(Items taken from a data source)
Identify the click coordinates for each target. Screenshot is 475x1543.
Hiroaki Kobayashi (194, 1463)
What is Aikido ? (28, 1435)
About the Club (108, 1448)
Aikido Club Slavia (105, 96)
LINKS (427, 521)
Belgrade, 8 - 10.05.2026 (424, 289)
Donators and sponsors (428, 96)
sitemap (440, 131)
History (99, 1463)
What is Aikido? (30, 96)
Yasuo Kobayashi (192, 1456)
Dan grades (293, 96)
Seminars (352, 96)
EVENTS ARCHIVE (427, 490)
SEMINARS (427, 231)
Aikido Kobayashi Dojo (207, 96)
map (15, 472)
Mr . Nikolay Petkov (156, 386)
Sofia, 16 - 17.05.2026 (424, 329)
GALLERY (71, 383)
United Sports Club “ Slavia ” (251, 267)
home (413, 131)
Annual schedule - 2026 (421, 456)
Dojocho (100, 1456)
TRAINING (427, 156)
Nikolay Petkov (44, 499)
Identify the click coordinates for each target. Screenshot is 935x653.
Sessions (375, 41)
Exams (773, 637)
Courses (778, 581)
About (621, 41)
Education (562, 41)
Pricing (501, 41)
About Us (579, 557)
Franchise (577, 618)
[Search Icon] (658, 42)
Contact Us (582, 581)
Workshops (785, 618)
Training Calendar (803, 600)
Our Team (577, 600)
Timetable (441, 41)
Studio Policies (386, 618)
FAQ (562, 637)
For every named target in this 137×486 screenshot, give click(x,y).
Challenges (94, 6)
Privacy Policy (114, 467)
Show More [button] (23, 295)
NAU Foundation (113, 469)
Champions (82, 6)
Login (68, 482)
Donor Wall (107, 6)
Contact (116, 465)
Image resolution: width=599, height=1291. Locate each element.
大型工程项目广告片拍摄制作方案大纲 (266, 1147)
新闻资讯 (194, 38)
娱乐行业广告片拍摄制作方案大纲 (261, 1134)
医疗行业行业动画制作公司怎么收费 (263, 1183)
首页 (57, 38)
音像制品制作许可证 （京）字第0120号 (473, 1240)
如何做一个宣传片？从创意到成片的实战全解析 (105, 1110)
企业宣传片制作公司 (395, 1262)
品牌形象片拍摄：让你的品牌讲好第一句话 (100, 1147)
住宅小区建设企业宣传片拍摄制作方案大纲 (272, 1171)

* [Your goal]: Reproduce every one of the records above word for word, keeping their original order.

* [Final answer]:
Identify the click coordinates for each target. Screenshot is 475x1543.
Hiroaki Kobayashi (194, 1463)
What is Aikido ? (28, 1435)
About the Club (108, 1448)
Aikido Club Slavia (105, 96)
LINKS (427, 521)
Belgrade, 8 - 10.05.2026 (424, 289)
Donators and sponsors (428, 96)
sitemap (440, 131)
History (99, 1463)
What is Aikido? (30, 96)
Yasuo Kobayashi (192, 1456)
Dan grades (293, 96)
Seminars (352, 96)
EVENTS ARCHIVE (427, 490)
SEMINARS (427, 231)
Aikido Kobayashi Dojo (207, 96)
map (15, 472)
Mr . Nikolay Petkov (156, 386)
Sofia, 16 - 17.05.2026 (424, 329)
GALLERY (71, 383)
United Sports Club “ Slavia ” (251, 267)
home (413, 131)
Annual schedule - 2026 (421, 456)
Dojocho (100, 1456)
TRAINING (427, 156)
Nikolay Petkov (44, 499)
Identify the click coordinates for each target. Screenshot is 935x653.
Sessions (375, 41)
Exams (773, 637)
Courses (778, 581)
About (621, 41)
Education (562, 41)
Pricing (501, 41)
About Us (579, 557)
Franchise (577, 618)
[Search Icon] (658, 42)
Contact Us (582, 581)
Workshops (785, 618)
Training Calendar (803, 600)
Our Team (577, 600)
Timetable (441, 41)
Studio Policies (386, 618)
FAQ (562, 637)
For every named target in this 137×486 screenshot, give click(x,y).
Challenges (94, 6)
Privacy Policy (114, 467)
Show More [button] (23, 295)
NAU Foundation (113, 469)
Champions (82, 6)
Login (68, 482)
Donor Wall (107, 6)
Contact (116, 465)
Image resolution: width=599, height=1291. Locate each element.
大型工程项目广告片拍摄制作方案大纲 (266, 1147)
新闻资讯 (194, 38)
娱乐行业广告片拍摄制作方案大纲 (261, 1134)
医疗行业行业动画制作公司怎么收费 (263, 1183)
首页 (57, 38)
音像制品制作许可证 （京）字第0120号 (473, 1240)
如何做一个宣传片？从创意到成片的实战全解析 (105, 1110)
企业宣传片制作公司 (395, 1262)
品牌形象片拍摄：让你的品牌讲好第一句话 (100, 1147)
住宅小区建设企业宣传片拍摄制作方案大纲 (272, 1171)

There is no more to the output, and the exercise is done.